The species does not vary in plumage or size across North America (see Bendire 1892, Ridgway 1914, Johnsgard 1988), but birds across Eurasia are paler and white, with sparser barring ventrally and more white intermixed in the crown, although a population in central Asia is as dark dorsally (but has the ventrum and whites more like others in Eurasia). In Eurasia, pigmentation depth, the extent of white spotting, and size vary, although pronounced individual variation obscures geographic patterns (Cramp 1985). Individuals from Siberia average slightly paler and larger, as measured by wing length, yet some Scandinavian birds are equally pale and size differences are slight (Cramp 1985, Voous 1988); moreover, some birds from e. Siberia and Lake Baikal are dark.

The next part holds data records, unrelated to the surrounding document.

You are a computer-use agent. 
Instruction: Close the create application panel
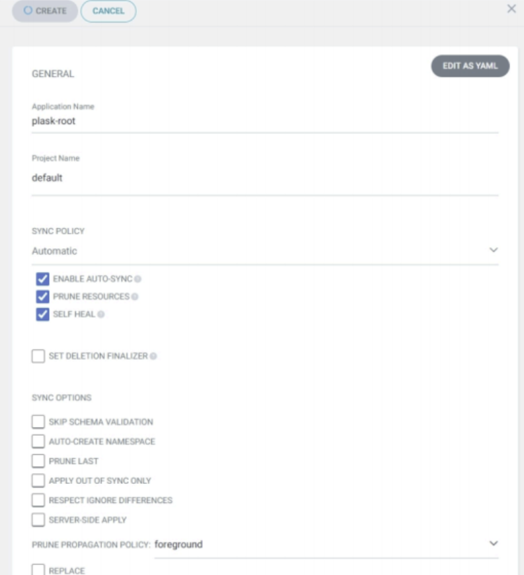[511, 9]
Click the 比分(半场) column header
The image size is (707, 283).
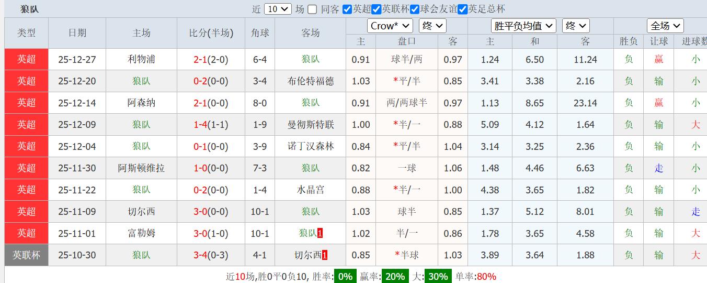[x=211, y=33]
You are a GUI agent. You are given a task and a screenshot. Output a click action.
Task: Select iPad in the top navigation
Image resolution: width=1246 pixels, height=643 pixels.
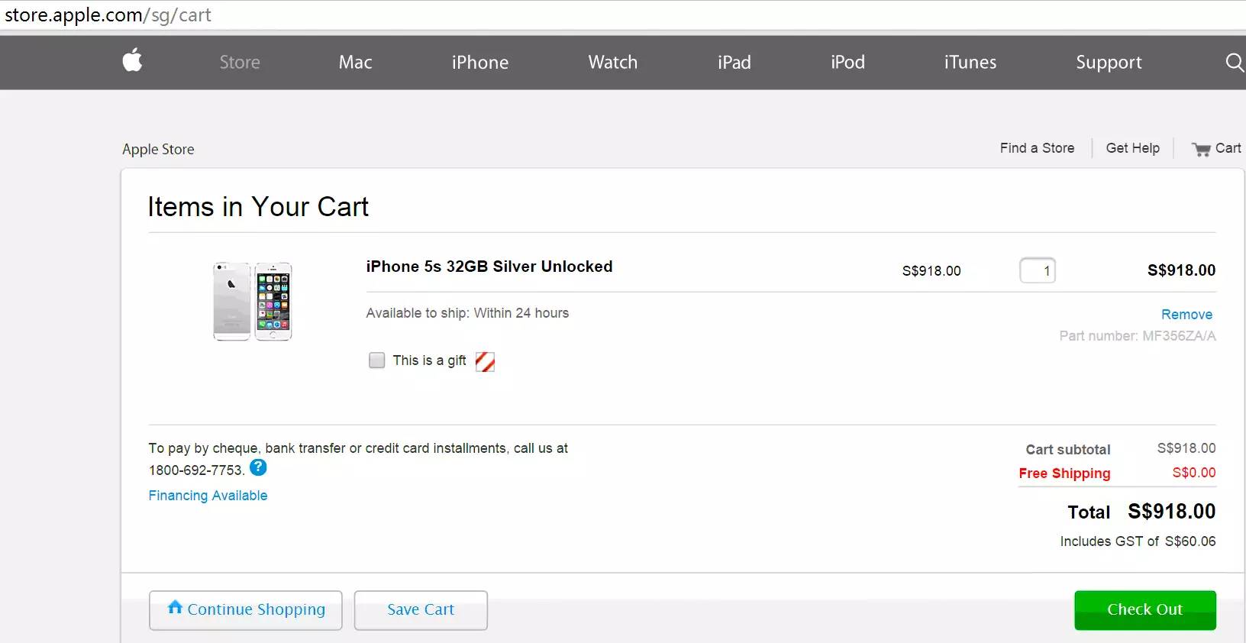(x=734, y=63)
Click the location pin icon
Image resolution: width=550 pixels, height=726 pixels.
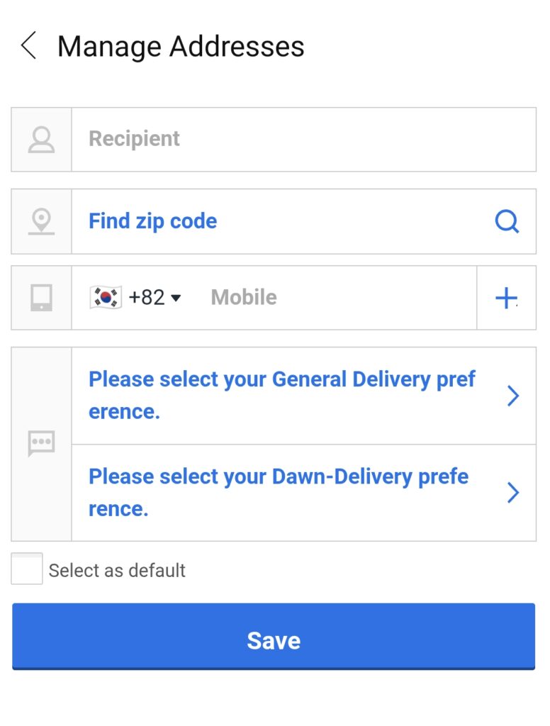coord(41,221)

Three subspecies, following Peters (1940); see also Am. Ornithol. Union (1957), Dement'ev and Gladkov (1966), and Cramp (1985). Marked individual variation may make diagnosis difficult (Dement'ev and Gladkov 1966), enough so that Voous (1990) considered subspecific differences to be trivial.
S. u. caparoch Müller, 1776. Includes S. u. hudsonia (Gmelin, 1788); S. u. hudsonica (Bonaparte, 1824); and Strix canadensis Stephens, 1826. Largely resident across n. North America, from central Alaska east to ne. Canada [type locality = Hudson Bay]; in winter some individuals wander south into the conterminous United States, with records south to Oregon, the n. Rocky Mts., and New York, and this subspecies has occurred farther afield in Great Britain, on the Canary Is., and possibly on the Chukchi Peninsula of e. Siberia. Dorsum dark brown; crown extensively black with some white spotting; white of scapulars broken up by black or fuscous; ventral barring dense (i.e., the dark bars are wide); averages larger.

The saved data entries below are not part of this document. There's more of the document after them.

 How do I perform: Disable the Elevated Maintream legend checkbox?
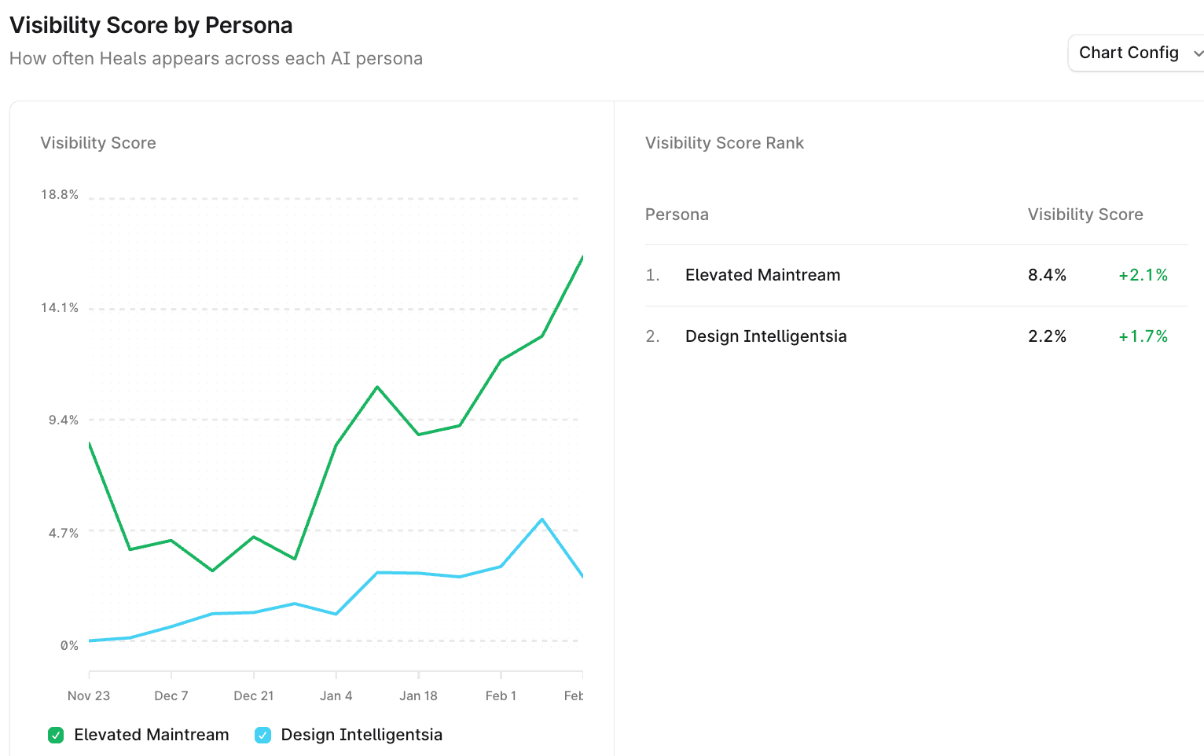(x=55, y=735)
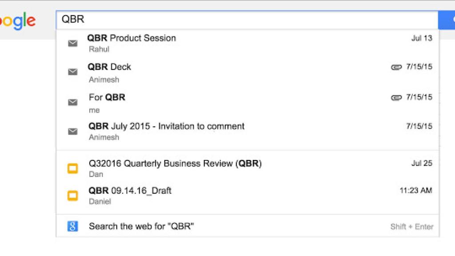Image resolution: width=455 pixels, height=256 pixels.
Task: Click the Shift + Enter shortcut hint
Action: [x=411, y=227]
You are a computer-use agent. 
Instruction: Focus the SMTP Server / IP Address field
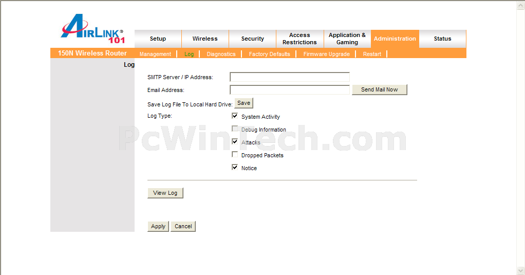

S. u. ulula (Linnaeus, 1758). Includes Strix funerea Linnaeus, 1758; Ulula flammeata Frisch, 1766; Strix nisoria Meyer, 1810; S. u. doliata (Pallas, 1811); Strix borealis Lesson, 1830; S. u. pallasi Buturlin, 1907; and S. u. orokensis Stachanov, 1931. Largely resident across n. Eurasia from Scandinavia east to e. Siberia (Kamchatka and Sakhalin) and south to Tarbagatay [type locality = Sweden]; vagrant to w. Europe and to St. Michael I. off w. Alaska. Similar to S. u. caparoch, but dorsum paler brown, crown about equally black and white, white of scapulars more continuous, and ventral barring sparse; averages smaller.
S. u. tianschanica Smallbones, 1906. Includes S. u. korejewi Zarudnyi and Loudon, 1907. Resident in mountains of central Asia in se. Kazakhstan, e. Kyrgyzstan, and nw. China [type locality = Tien Shan, China]. Like S. u. caparoch, but ventral barring sparse (like S. u. ulula); size intermediate between S. u. caparoch and S. u. ulula (Voous 1988), although wings average ~1 cm longer than on other subspecies (Dement'ev and Gladkov 1966, Cramp 1985).

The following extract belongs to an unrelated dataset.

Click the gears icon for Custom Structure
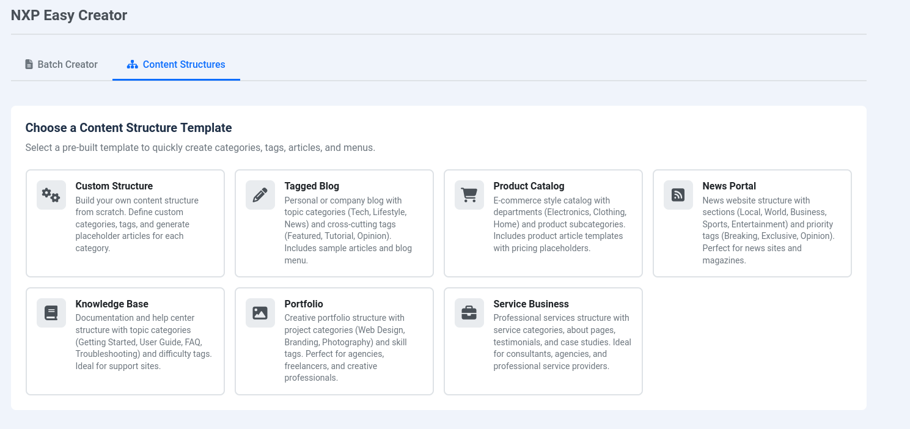The width and height of the screenshot is (910, 429). [x=51, y=195]
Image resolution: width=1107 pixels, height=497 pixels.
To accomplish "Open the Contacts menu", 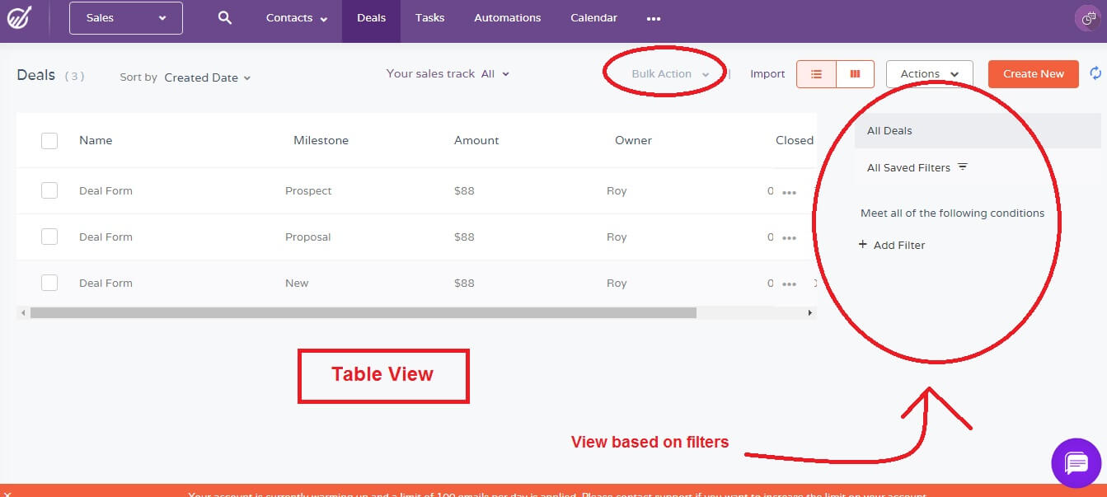I will point(293,16).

Monophyly of the family Strigidae, the typical owls (as opposed to the barn owls, family Tytonidae), has never been questioned-it is clear that, collectively, owls form a natural clade, and the typical owls form a clade separate from the barn owl radiation. Both osteology (Ford 1967) and neutral genetic markers (Sibley and Ahlquist 1990, Wink et al. 2009) placed Surnia ulula in subfamily Surniinae, with Glaucidium (the pygmy owls), Athene (the little owls, including A. cunicularia, the Burrowing Owl), Micrathene (the Elf Owl), and Aegolius (the forest owls). Karyotype also aligns these genera (Schmutz and Moker 1991). Within this subfamily, the monotypic Surnia ulula is basal to the Glaucidium radiation, and in many ways the species is much like an overgrown pygmy owl (Voous 1988).